Filipino basketball player and coach

Elmer "Boy" Valera Cabahug (born June 1, 1964, in Cebu City, Philippines) is a retired Filipino professional basketball player in the Philippine Basketball Association and the former head coach of the University of the Visayas Green Lancers varsity team.

==Amateur career==
Boy is a third generation representative of the Cabahug clan in basketball, grandfather Atty. Cesar Cabahug was a member of the 1938 National collegiate champions University of Visayas while his father Eduardo Cabahug likewise played for the UV Lancers that were national collegiate champions in 1957.

As a high school at the St. Louis school, Boy had his stint as a junior player in the Cebu Catholic Schools Athletic Association (CSAA) during his first and second year in the secondary level. His biggest break was given to him by his University of Visayas coach Ining Completo. While playing for the Lancers, he won the MVP plum twice in 1981 and again in 1983 in the CAAA. His amateur stint includes being recruited to play for Mama's Love and later on with RFM-Swifts in the PABL, he briefly saw action for the national team before making it to the PBA.

==PBA career==
He turned pro in 1989 and was picked by the Alaska Milkmen.
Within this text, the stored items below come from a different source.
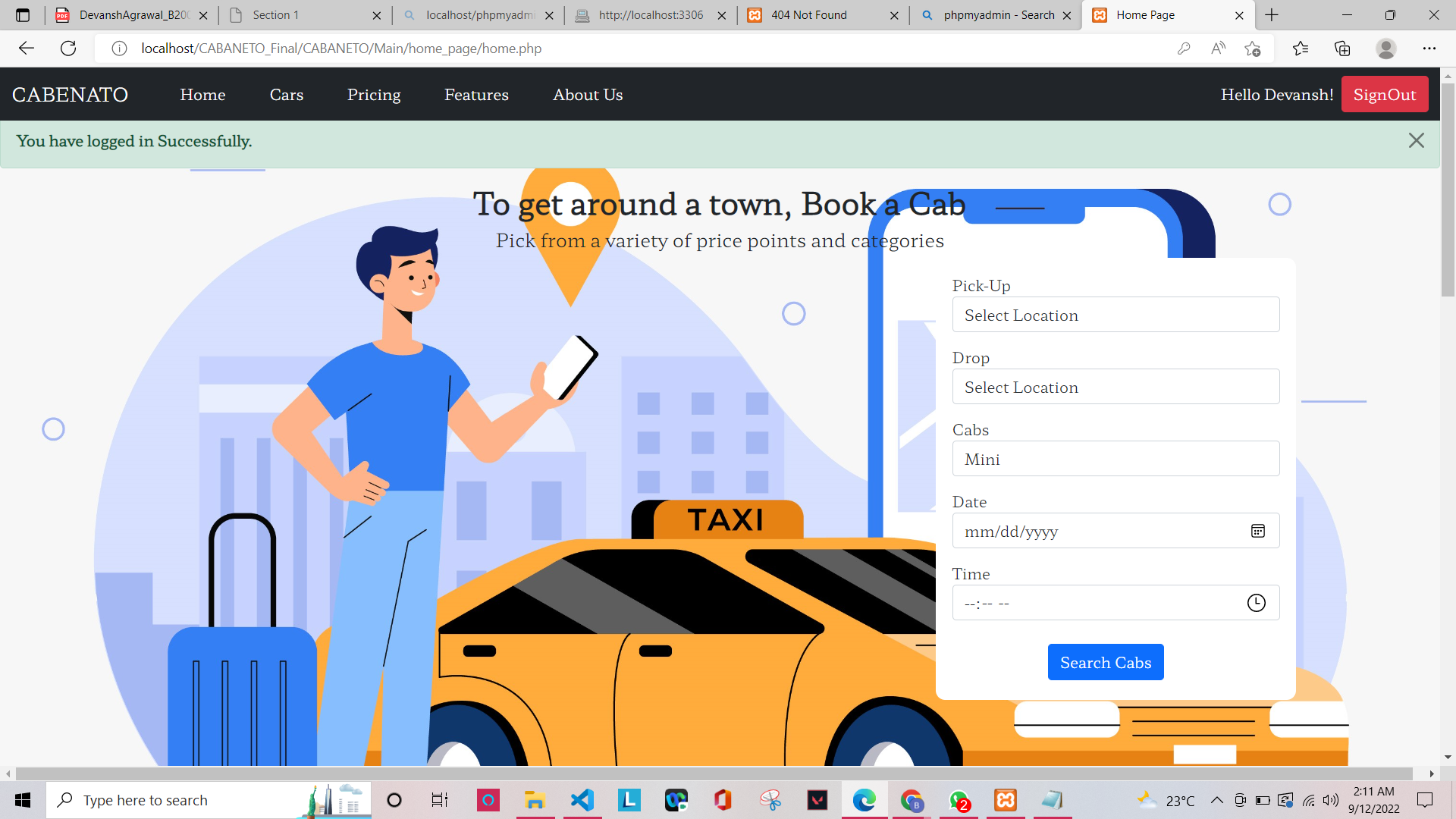1456x819 pixels.
Task: Open the clock icon in the Time field
Action: click(x=1257, y=603)
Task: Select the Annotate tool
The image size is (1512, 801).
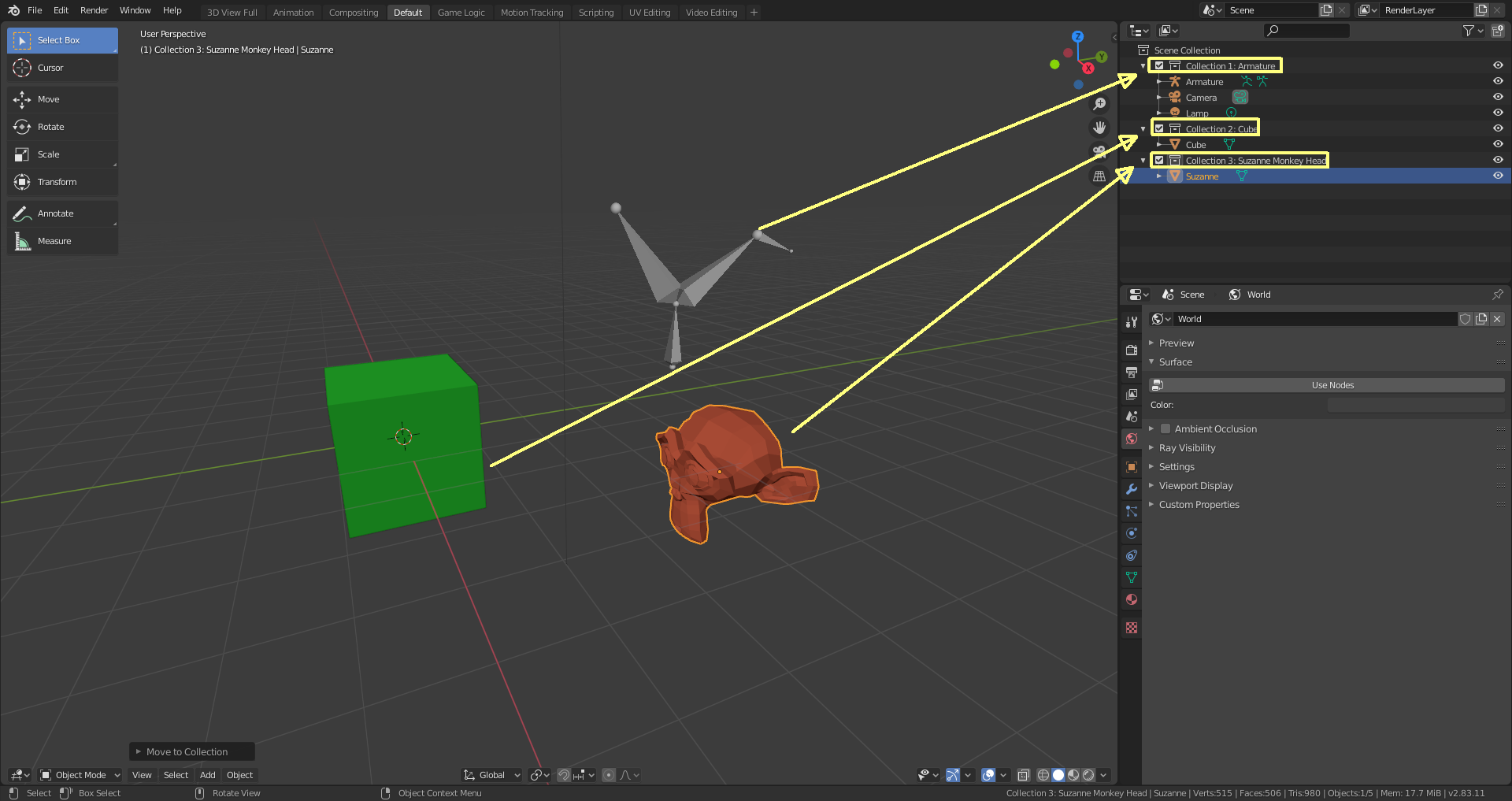Action: click(54, 213)
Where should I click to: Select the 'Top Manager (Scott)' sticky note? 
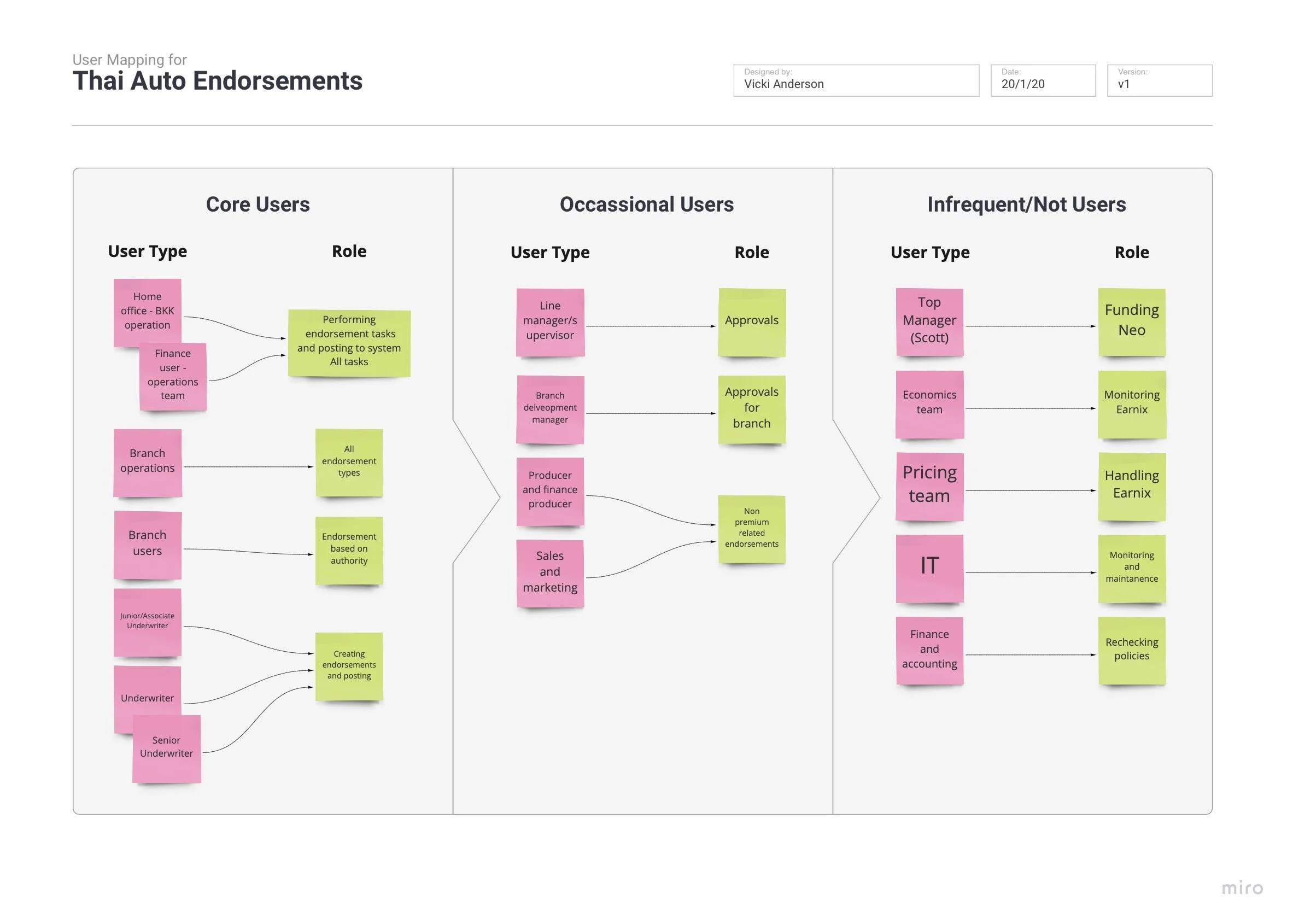tap(929, 321)
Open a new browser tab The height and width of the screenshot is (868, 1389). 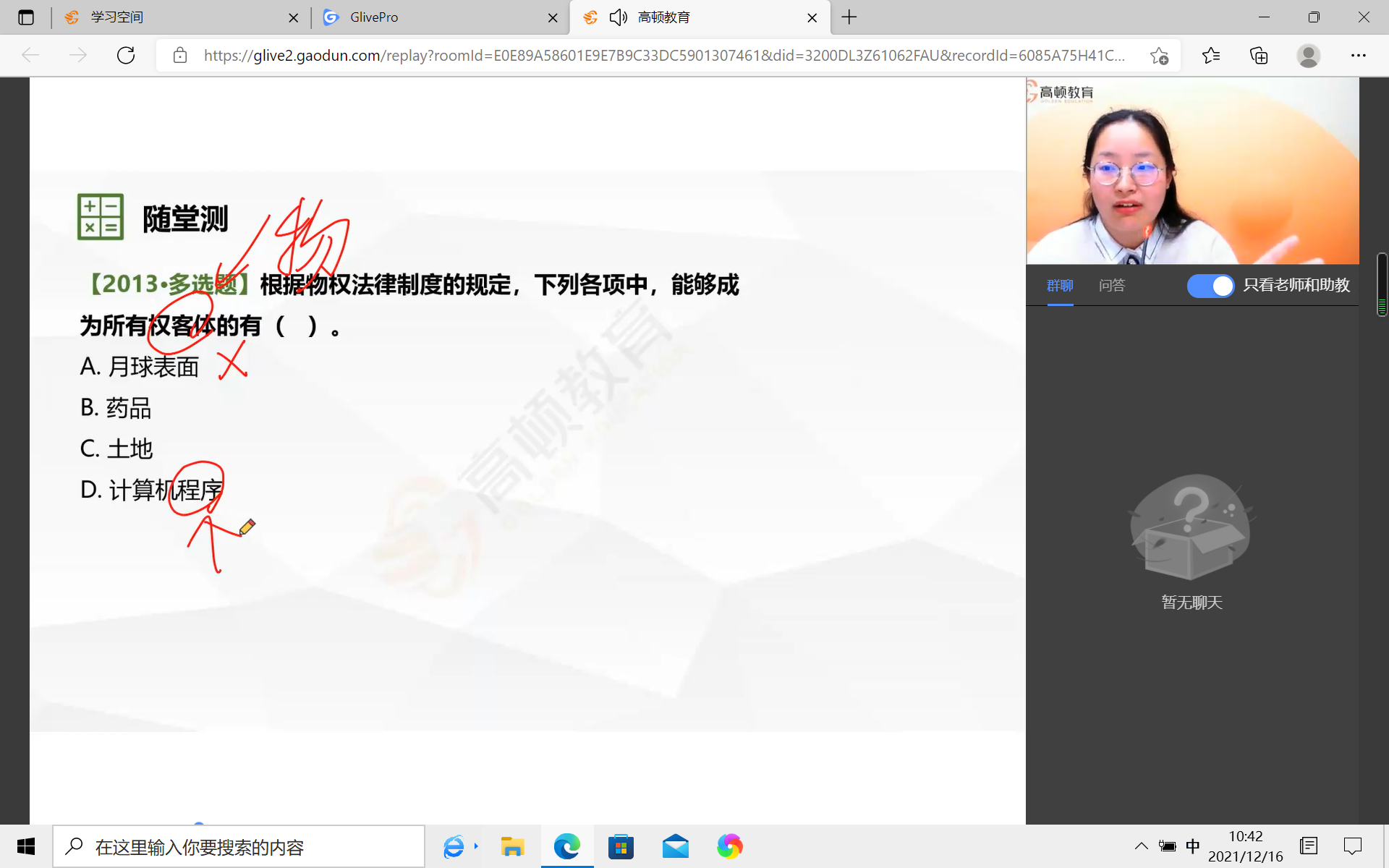coord(849,17)
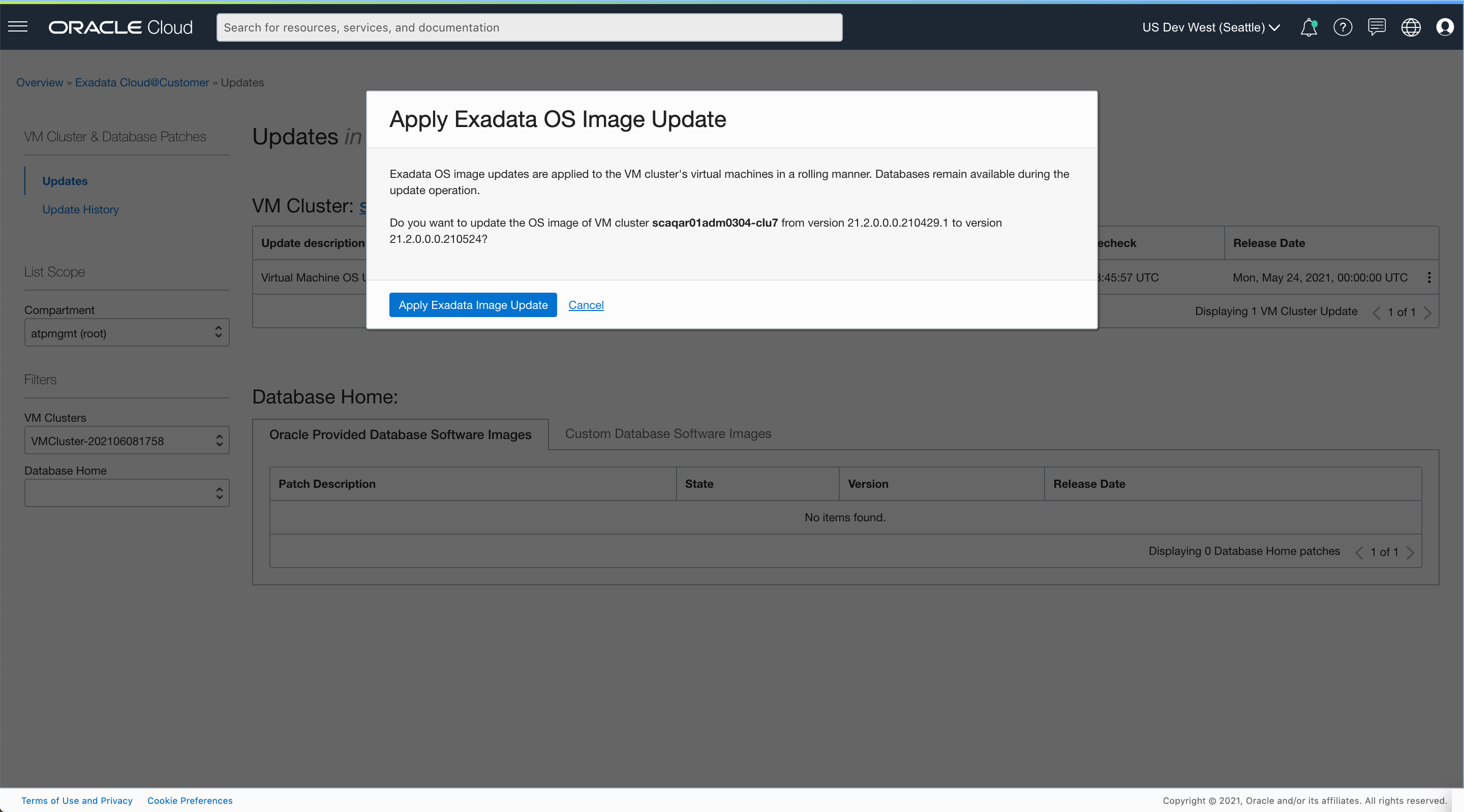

In his rookie year, Boy was voted Most Valuable Player (MVP) of the PBA All-Star game. He was acquired by Purefoods in 1991 during the off-season trade with Jojo Lastimosa. In three seasons with the Hotdogs, Boy won two championships, but prior to the start of the 1993 PBA season, Cabahug wanted a better terms in his contract with Purefoods and was denied, he agreed instead to a one-year extension.

In 1994, Boy got his wish as Purefoods dealt him to Pepsi Mega and he signed a P9-million, three-year pact with the Mega Bottlers. Cabahug became Pepsi's main man and leading scorer during that season. He spent his final two years in the PBA with Sta. Lucia Realtors in 1997–98.